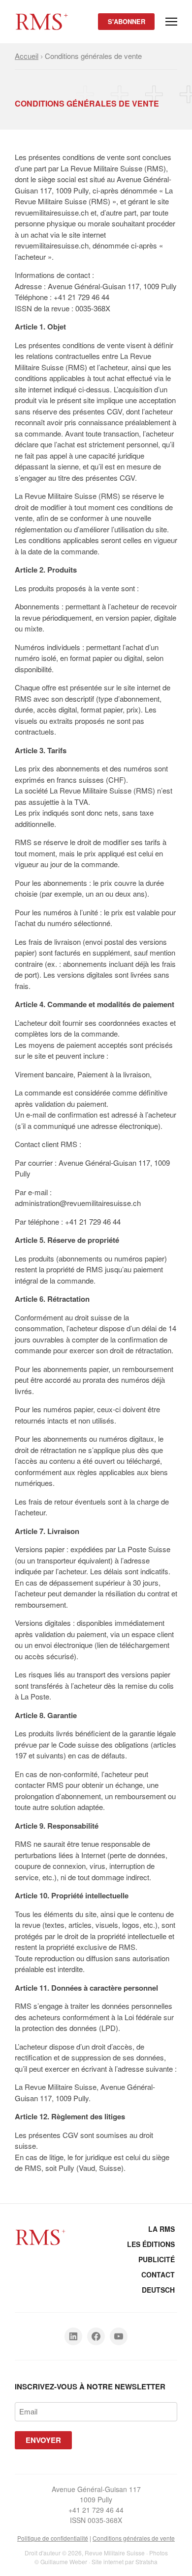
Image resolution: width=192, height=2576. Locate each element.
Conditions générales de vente (134, 2538)
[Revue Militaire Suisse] (42, 16)
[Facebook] (96, 2336)
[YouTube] (119, 2336)
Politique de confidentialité (52, 2538)
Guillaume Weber (63, 2561)
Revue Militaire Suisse (115, 2553)
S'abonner (126, 21)
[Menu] (171, 21)
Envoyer (43, 2440)
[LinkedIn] (73, 2336)
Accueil (26, 56)
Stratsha (146, 2561)
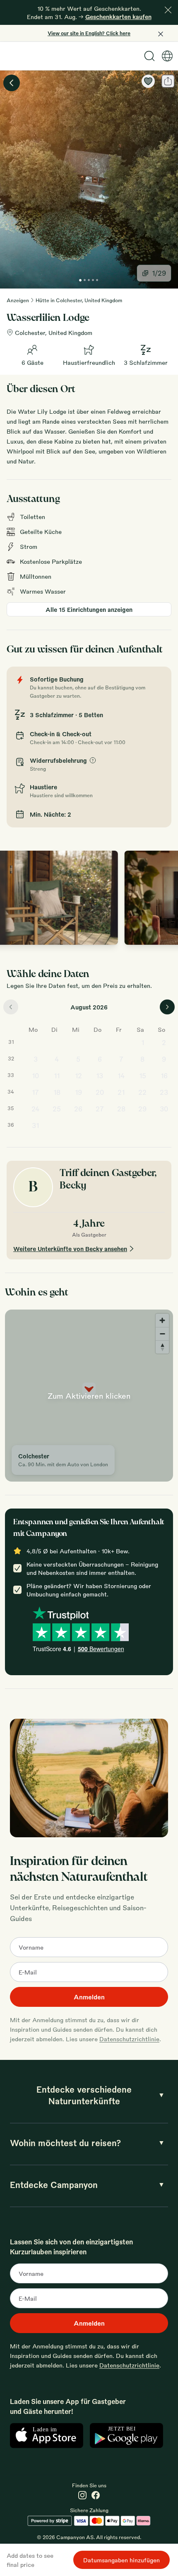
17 (35, 1092)
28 (121, 1109)
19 (78, 1092)
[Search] (149, 56)
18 (56, 1092)
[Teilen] (168, 81)
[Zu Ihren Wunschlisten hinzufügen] (148, 81)
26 (78, 1109)
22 (142, 1092)
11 (57, 1075)
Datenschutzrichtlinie (129, 2038)
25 (57, 1109)
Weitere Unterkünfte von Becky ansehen (70, 1248)
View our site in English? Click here (89, 33)
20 (100, 1092)
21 (121, 1092)
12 (78, 1075)
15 (142, 1075)
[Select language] (167, 56)
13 (99, 1075)
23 (164, 1092)
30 (164, 1109)
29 (142, 1109)
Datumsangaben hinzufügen (121, 2560)
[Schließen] (168, 10)
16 (164, 1075)
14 (121, 1075)
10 (35, 1075)
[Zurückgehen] (11, 83)
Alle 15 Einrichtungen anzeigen (89, 609)
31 (35, 1125)
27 (100, 1109)
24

● ● ● ● ● ● ●

The word to find is "Militaire". Copy every line of the records that holds it.

> [Exercise response]:
[Revue Militaire Suisse] (42, 16)
Revue Militaire Suisse (115, 2553)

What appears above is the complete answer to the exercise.